* THE TASK
Copy the data that appears below exactly. Drop the pictures.

Stored data entries
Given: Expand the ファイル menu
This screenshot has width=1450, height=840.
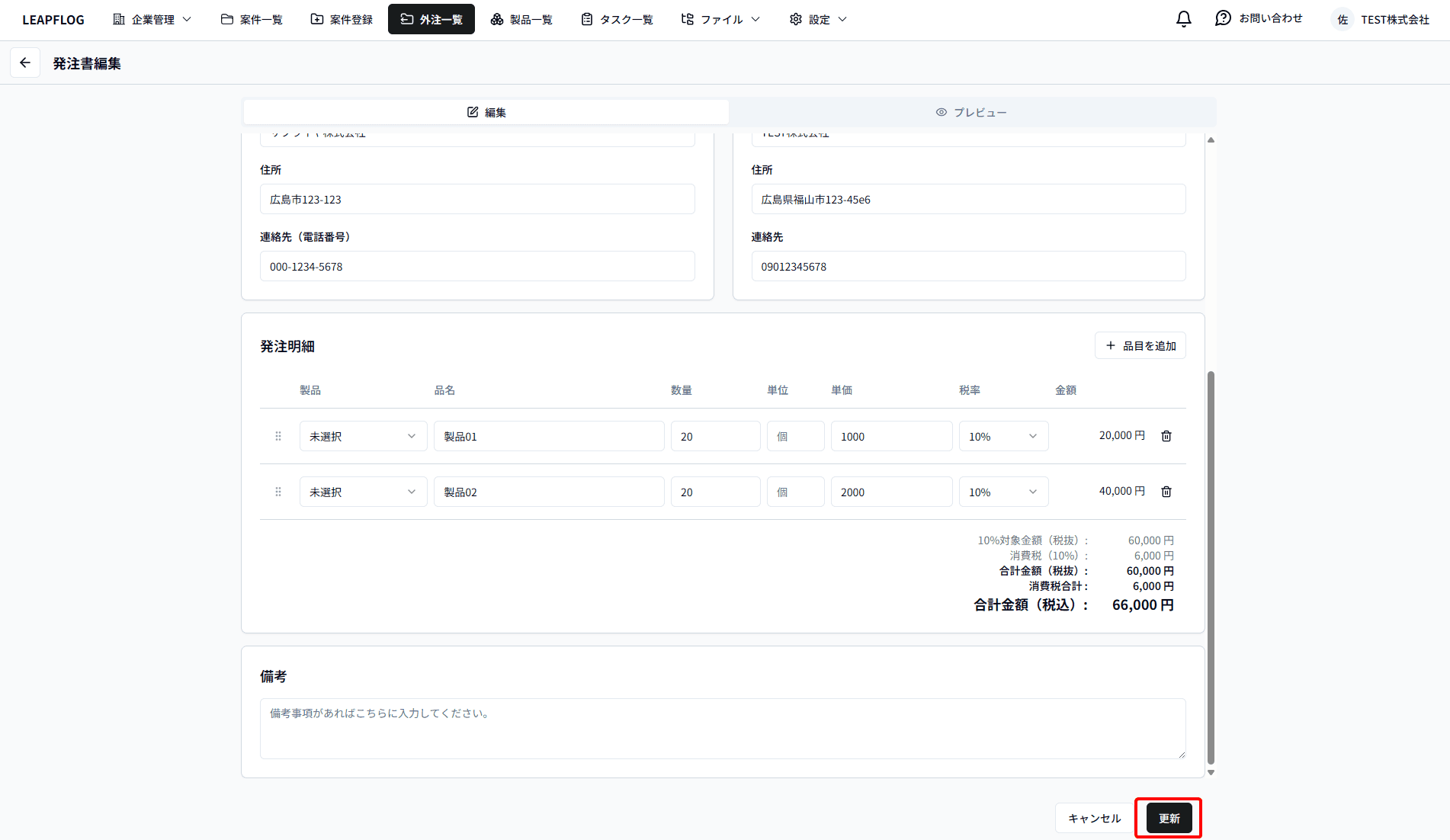Looking at the screenshot, I should (720, 20).
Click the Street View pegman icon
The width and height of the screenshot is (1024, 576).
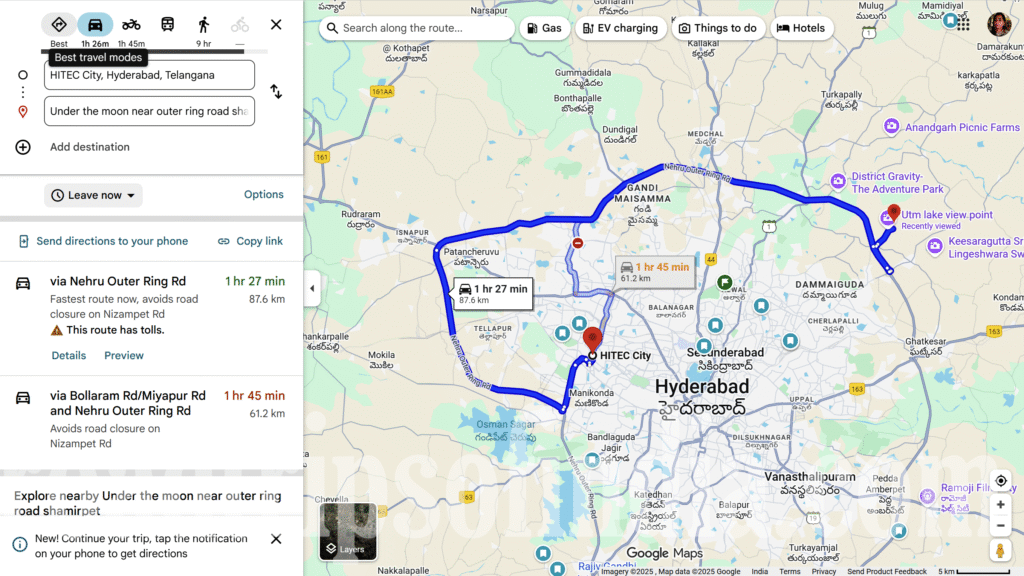click(x=1001, y=549)
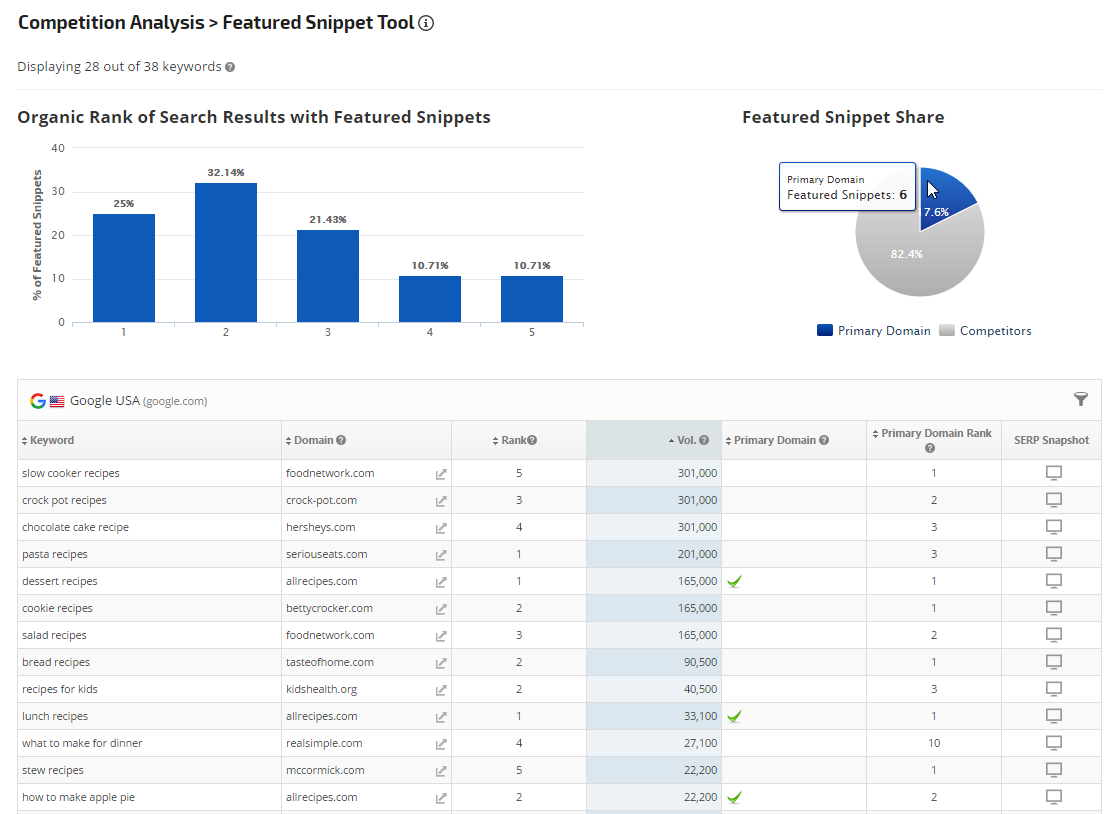
Task: Sort table by Keyword column
Action: [x=51, y=440]
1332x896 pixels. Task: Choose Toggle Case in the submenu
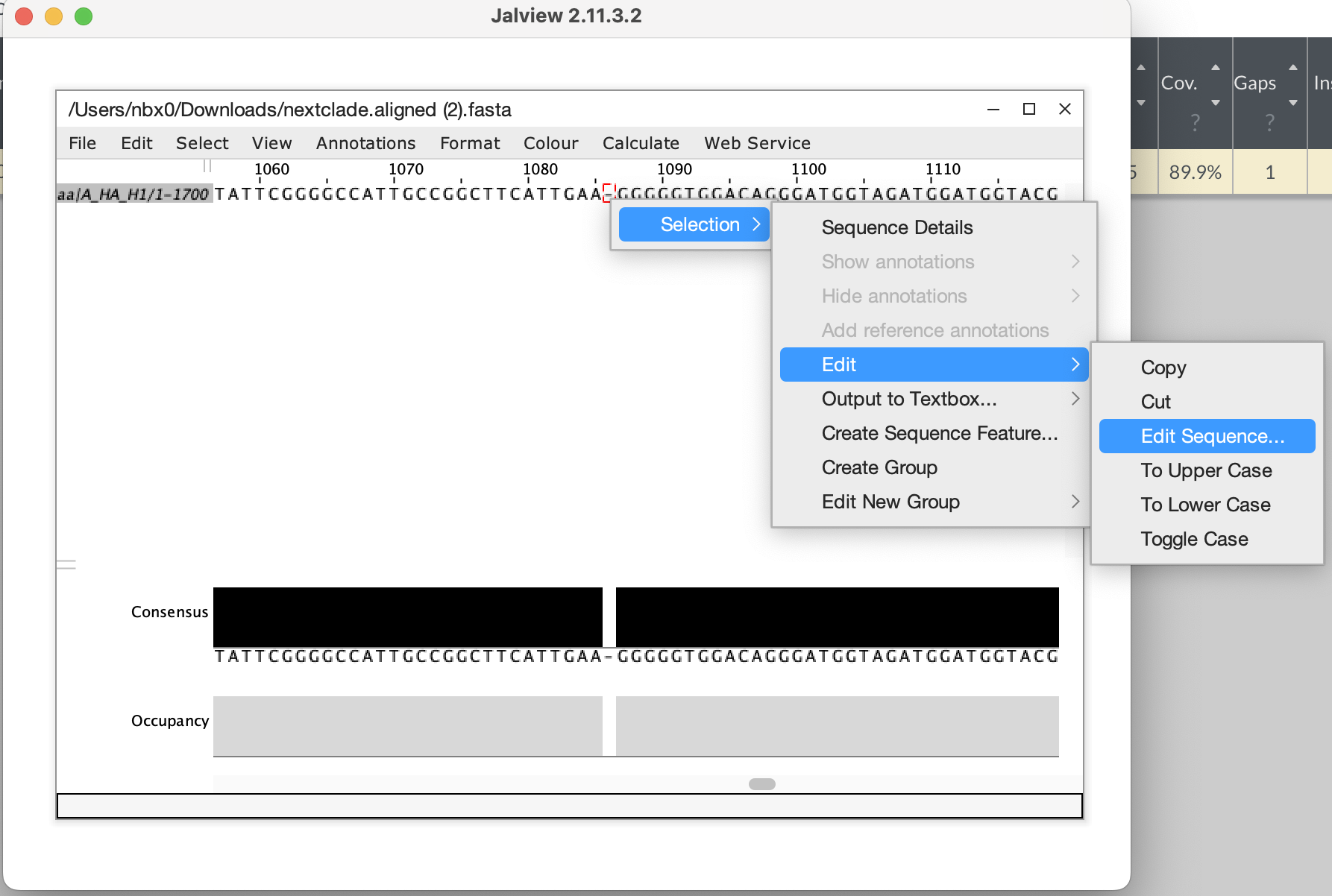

* ANSWER TO THIS EXERCISE
Given: Expand the ファイル menu
This screenshot has width=1450, height=840.
Looking at the screenshot, I should (720, 20).
Click the Street View pegman icon
The width and height of the screenshot is (1024, 576).
click(x=1001, y=549)
Task: Sort table by Keyword column
Action: [x=51, y=440]
1332x896 pixels. Task: Choose Toggle Case in the submenu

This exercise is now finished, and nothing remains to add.